(Problem to solve): Only the lines from the one with "Where should I" through the last line of the material below belong in the answer, copied exactly and without pictures.

(Entries supplied):
· · ·

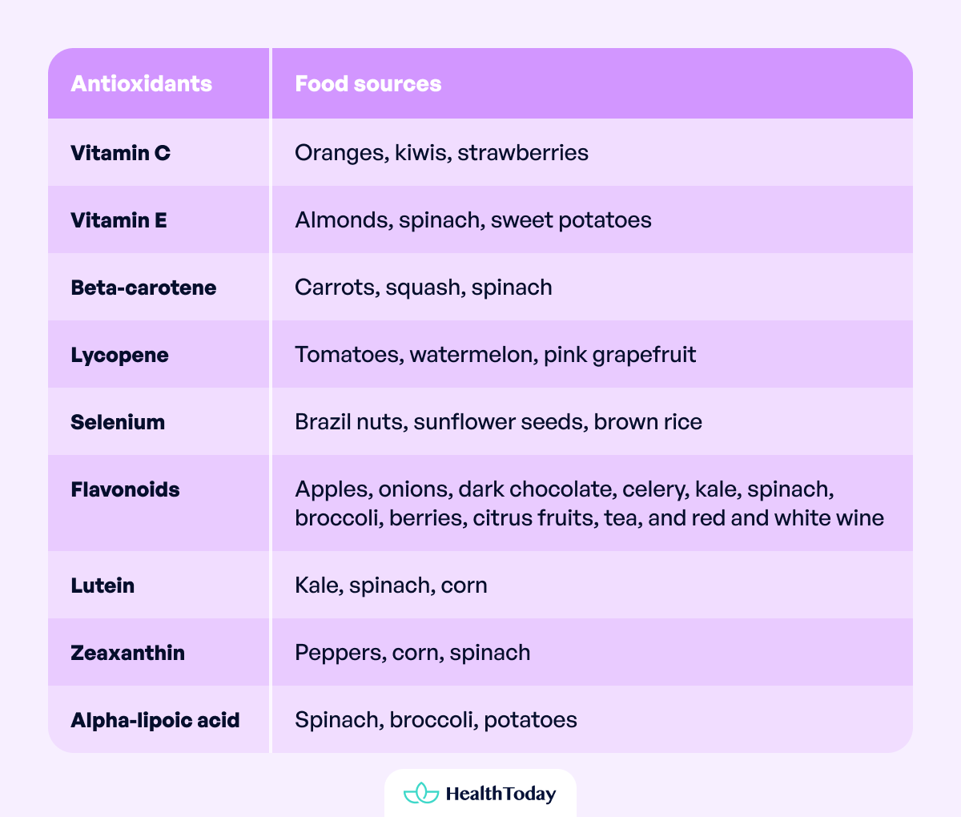Select the Food sources column header

[x=368, y=84]
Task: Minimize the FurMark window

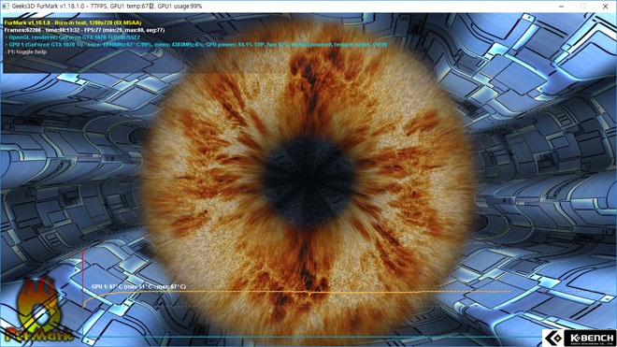Action: [562, 7]
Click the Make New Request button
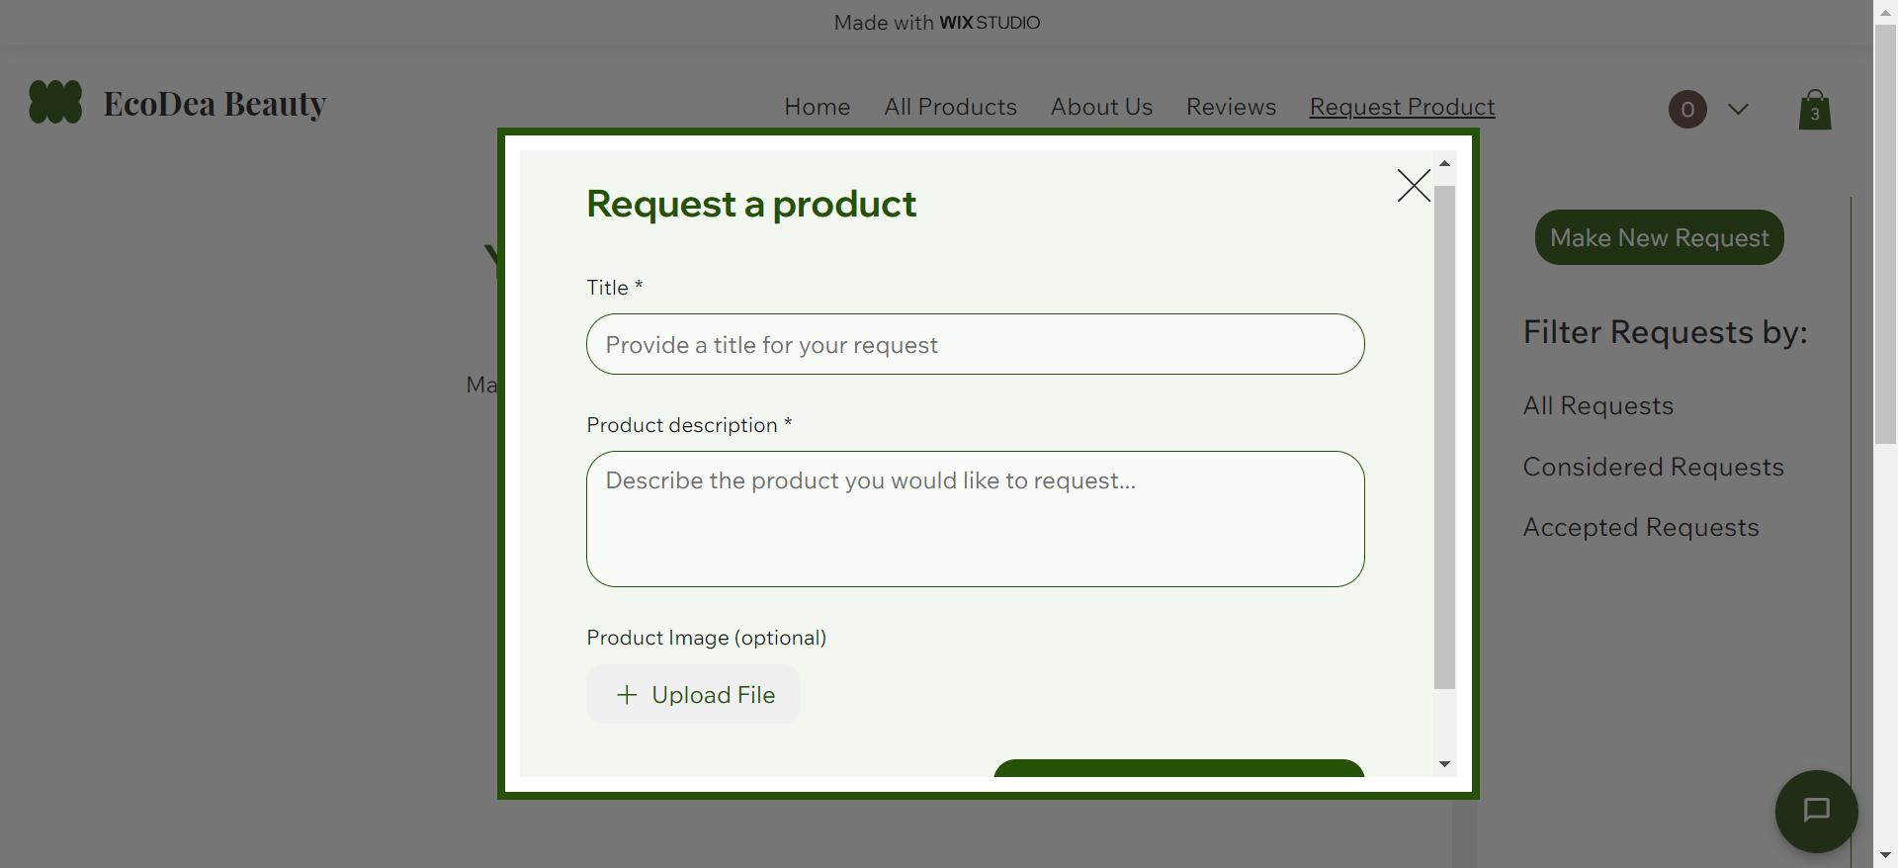Viewport: 1898px width, 868px height. coord(1659,237)
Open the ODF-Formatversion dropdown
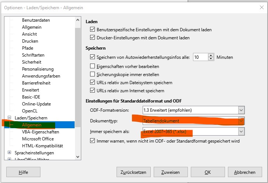The width and height of the screenshot is (268, 183). (241, 110)
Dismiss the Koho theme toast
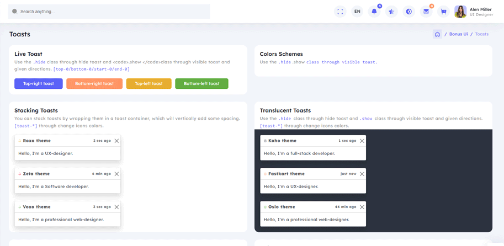The image size is (504, 246). click(x=362, y=141)
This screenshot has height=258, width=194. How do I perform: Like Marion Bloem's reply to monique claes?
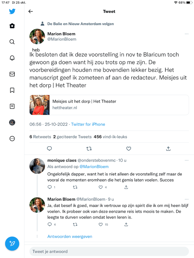pyautogui.click(x=100, y=225)
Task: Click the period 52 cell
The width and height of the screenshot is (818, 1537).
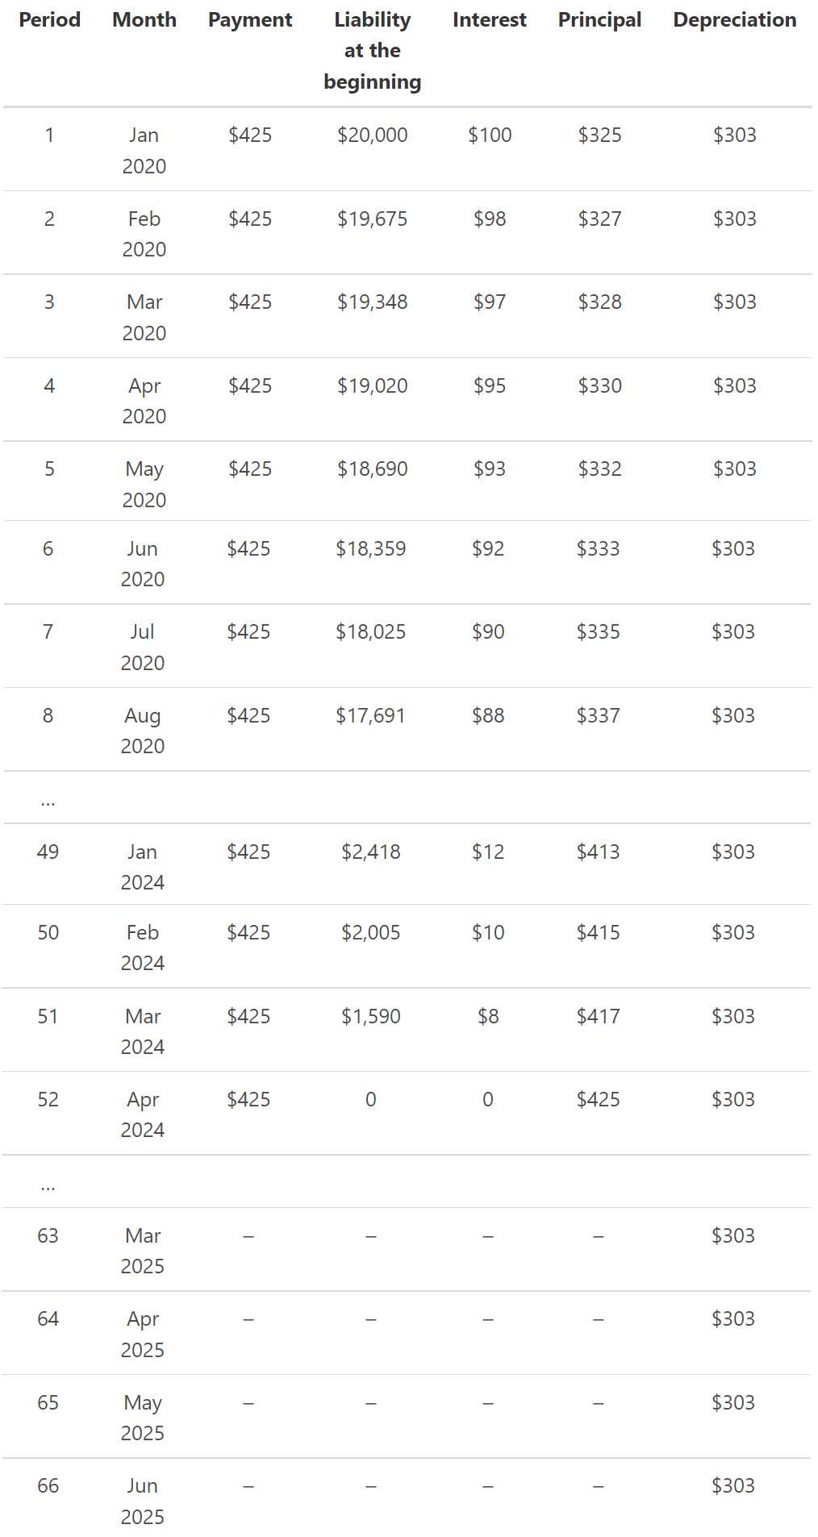Action: (48, 1100)
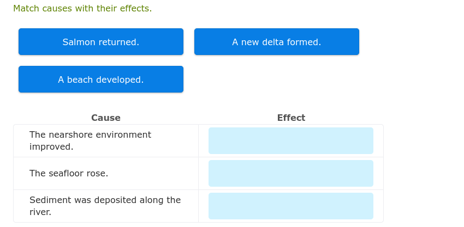Click the 'Salmon returned.' answer tile

click(101, 42)
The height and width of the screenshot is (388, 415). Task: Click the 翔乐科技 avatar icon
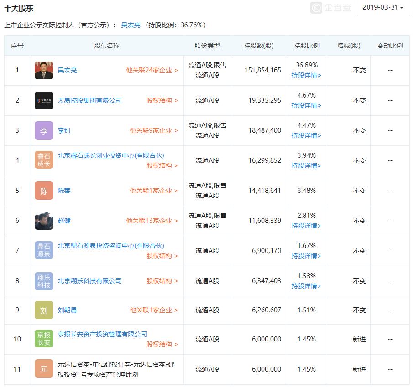click(43, 281)
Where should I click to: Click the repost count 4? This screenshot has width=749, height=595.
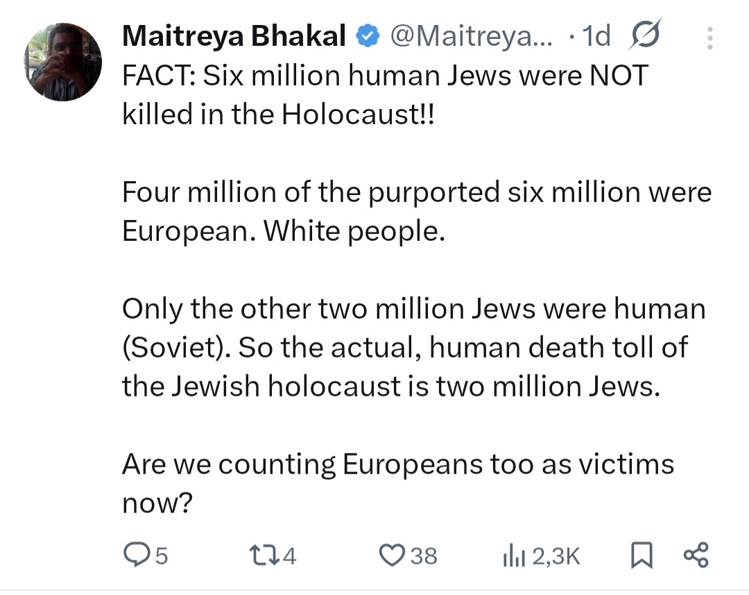click(x=290, y=555)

· · ·

(Output of the exercise):
Where should I click to: Click the repost count 4? This screenshot has width=749, height=595.
click(x=290, y=555)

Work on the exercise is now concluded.